Dersim Araştırmaları Merkezi, İliç’te yaşanan facia nedeniyle açıklama yaptı. Açıklamanın tam metni şöyle:
Erzincan’ın İliç ilçesinde 9 emekçinin toprak altında kalmasıyla sonuçlanan facia; göz göre göre geldi. Dersim coğrafyasının bir parçası olan Erzincan’da doğayla, insan ve canlı yaşamıyla oynanarak yapılan sömürgeci madenciliğinin önüne geçilemeyen kâr hırsı, bir kez daha coğrafyamızda canlının, toprağın ve yaşamın ne kadar değersiz olduğunu gözler önüne serdi. 21 Haziran 2022’de siyanür içerikli solüsyon taşıyan boru hattının çevreye zarar vermesiyle suçları gizlenemeyen Çöpler Altın Madenine yönelik iktidarın ‘görmezden gelen’ tavrı ve doğaya karşı işlenen suçu ‘para cezasıyla’ geçiştiren tutumu akıllardadır. Dönemin Çevre ve Şehircilik Bakanı ve şu anda AKP’in İstanbul Büyükşehir Belediye Başkan adayı Murat Kurum’un Çöpler Altın Madeninin kapasitesinin artırılması ve ÇED olumlu kararı da tarihe düşülmüş bir nottur.
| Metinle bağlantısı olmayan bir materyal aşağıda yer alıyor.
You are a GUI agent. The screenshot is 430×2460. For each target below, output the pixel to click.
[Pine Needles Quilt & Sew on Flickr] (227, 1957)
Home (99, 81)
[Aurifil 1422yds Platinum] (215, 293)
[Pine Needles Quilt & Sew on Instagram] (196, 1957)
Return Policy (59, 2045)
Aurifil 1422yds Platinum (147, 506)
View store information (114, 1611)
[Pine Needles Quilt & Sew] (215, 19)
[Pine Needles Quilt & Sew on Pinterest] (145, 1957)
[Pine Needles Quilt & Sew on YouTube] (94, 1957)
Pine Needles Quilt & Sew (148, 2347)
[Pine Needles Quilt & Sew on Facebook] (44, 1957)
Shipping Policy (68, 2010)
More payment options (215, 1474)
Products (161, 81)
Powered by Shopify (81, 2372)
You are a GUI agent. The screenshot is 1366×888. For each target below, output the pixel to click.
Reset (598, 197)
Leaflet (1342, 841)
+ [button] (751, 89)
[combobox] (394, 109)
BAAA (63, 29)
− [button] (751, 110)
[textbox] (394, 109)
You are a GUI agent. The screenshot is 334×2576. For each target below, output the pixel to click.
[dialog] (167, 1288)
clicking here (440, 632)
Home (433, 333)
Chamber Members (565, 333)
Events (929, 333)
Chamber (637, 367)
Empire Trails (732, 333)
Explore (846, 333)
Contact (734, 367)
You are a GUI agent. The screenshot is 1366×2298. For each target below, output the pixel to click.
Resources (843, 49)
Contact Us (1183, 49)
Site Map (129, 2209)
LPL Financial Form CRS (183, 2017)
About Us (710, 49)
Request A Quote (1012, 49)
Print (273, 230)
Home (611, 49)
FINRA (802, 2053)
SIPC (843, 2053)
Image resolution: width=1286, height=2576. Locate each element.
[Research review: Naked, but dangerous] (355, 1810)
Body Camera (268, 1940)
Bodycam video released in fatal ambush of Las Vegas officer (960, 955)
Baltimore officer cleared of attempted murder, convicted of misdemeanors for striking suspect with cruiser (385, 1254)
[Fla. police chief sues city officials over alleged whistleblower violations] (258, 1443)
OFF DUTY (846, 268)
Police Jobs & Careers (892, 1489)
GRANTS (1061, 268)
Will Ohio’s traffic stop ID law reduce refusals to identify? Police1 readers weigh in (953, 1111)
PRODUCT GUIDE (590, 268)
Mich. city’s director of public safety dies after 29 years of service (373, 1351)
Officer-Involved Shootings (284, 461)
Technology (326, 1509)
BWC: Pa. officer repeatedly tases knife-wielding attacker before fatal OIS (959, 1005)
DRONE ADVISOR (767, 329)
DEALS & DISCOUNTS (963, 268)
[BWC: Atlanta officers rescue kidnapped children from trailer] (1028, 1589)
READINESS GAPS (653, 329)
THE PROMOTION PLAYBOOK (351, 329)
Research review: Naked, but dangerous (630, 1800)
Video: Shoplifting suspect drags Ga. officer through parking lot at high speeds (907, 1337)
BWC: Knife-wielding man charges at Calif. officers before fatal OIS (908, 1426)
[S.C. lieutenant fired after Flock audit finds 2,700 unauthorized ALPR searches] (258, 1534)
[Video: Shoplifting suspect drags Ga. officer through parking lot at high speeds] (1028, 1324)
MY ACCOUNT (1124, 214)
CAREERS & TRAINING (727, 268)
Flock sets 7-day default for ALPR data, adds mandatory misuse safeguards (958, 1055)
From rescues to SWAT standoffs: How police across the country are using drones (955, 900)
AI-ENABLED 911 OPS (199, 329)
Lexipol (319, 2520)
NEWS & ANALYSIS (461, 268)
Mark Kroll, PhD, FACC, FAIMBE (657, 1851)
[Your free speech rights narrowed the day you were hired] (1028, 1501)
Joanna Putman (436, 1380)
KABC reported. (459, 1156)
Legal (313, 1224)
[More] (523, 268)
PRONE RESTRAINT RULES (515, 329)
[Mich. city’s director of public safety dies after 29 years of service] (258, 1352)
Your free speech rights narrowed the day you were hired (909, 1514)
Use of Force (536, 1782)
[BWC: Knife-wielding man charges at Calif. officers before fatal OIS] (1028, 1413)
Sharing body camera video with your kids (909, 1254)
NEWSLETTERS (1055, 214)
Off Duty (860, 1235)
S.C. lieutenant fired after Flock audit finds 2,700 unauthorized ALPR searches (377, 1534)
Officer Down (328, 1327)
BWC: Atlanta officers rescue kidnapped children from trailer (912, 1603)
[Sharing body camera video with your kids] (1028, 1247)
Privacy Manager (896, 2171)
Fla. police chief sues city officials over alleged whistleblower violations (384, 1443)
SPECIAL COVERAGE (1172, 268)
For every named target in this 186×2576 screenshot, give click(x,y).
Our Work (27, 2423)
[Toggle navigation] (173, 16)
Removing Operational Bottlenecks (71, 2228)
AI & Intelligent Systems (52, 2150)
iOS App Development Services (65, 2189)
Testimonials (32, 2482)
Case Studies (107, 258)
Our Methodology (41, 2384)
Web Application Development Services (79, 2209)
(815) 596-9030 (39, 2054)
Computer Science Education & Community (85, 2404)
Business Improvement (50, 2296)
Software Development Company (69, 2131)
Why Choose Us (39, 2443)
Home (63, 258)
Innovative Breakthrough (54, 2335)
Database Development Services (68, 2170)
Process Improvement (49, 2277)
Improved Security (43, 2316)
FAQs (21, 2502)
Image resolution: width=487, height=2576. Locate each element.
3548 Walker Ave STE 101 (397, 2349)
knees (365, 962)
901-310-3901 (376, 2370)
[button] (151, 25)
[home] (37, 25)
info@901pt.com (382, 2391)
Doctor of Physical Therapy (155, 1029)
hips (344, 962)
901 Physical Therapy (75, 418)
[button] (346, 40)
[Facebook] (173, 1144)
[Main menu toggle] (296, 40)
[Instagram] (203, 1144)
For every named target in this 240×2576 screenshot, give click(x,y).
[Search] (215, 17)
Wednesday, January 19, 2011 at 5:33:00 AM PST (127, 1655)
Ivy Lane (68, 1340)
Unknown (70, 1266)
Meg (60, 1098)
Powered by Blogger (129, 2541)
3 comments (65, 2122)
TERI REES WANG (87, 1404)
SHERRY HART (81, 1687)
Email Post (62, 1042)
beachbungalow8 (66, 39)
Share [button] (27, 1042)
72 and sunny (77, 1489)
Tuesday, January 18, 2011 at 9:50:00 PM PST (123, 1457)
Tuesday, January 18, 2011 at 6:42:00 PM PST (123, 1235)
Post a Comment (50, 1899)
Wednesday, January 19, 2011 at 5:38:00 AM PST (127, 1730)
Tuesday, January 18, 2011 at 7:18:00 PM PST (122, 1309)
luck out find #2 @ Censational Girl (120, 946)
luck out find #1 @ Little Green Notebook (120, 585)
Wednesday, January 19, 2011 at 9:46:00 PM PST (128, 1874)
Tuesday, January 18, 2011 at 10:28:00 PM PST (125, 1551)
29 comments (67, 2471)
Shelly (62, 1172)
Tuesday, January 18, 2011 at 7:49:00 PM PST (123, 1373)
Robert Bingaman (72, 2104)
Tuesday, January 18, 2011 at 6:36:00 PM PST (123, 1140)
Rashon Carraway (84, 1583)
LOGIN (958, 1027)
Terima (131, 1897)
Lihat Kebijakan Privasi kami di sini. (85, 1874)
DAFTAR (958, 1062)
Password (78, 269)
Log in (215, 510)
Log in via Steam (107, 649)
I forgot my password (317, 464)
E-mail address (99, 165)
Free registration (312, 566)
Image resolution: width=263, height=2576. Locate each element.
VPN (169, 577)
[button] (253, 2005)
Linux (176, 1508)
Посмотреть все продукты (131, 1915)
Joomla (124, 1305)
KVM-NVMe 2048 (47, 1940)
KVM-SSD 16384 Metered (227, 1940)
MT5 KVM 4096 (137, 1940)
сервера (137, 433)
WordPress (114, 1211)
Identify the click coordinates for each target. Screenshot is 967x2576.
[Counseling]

Faaliyete girdiği 2008 yılından itibaren birbiri ardına ortaya çıkan çevresel felaketlerle sıklıkla gündeme gelen Çöpler Maden alanı; çevre üzerinde yarattığı tahribatlar, siyanürlü altın madenciliği yönteminin barındırdığı risklerin yanı sıra artık doğrudan insan hayatını hedef alan bir mezarlığa dönüşmüştür. Bu proje faaliyete başladığı ilk andan itibaren doğal çevrenin tahribata uğramasına, tarımsal faaliyetler ile hayvancılığın zarar görmesine yol açan; yürütülen sömürge madenciliği ile ülkemizin kaynaklarının yabancı şirketlere aktarılmasına yol açan bir projedir. Çöpler Altın Madeninde kullanılan zehirli siyanür nedeniyle coğrafyamızı güzelleştiren çiçeklerimiz, bitkilerimiz, ağaçlarımız, ormanlarımız, sudaki balıklarımız, gökyüzündeki kuşlarımız, dağ keçilerimiz, cemi cümle canlılarımız ve bizatihi yaşamlarımız tehlike altındadır.
Dersim Araştırmaları Merkezi olarak; İliç’le yetinmeyen ve gözünü Dersim’in köylerine de diken Anagold Madenciliğin faaliyetlerinin durdurulmasını, vahşi madencilik faaliyetlerine son verilmesini istiyoruz. Başta İliç halkı olmak üzere, Dersim halkını ve Dersim’in bütün sivil toplumunu ve yerel yönetimlerini sömürge madenciliğine karşı topraklarını, insan yaşamını ve doğadaki her canlıyı savunmaya davet ediyoruz.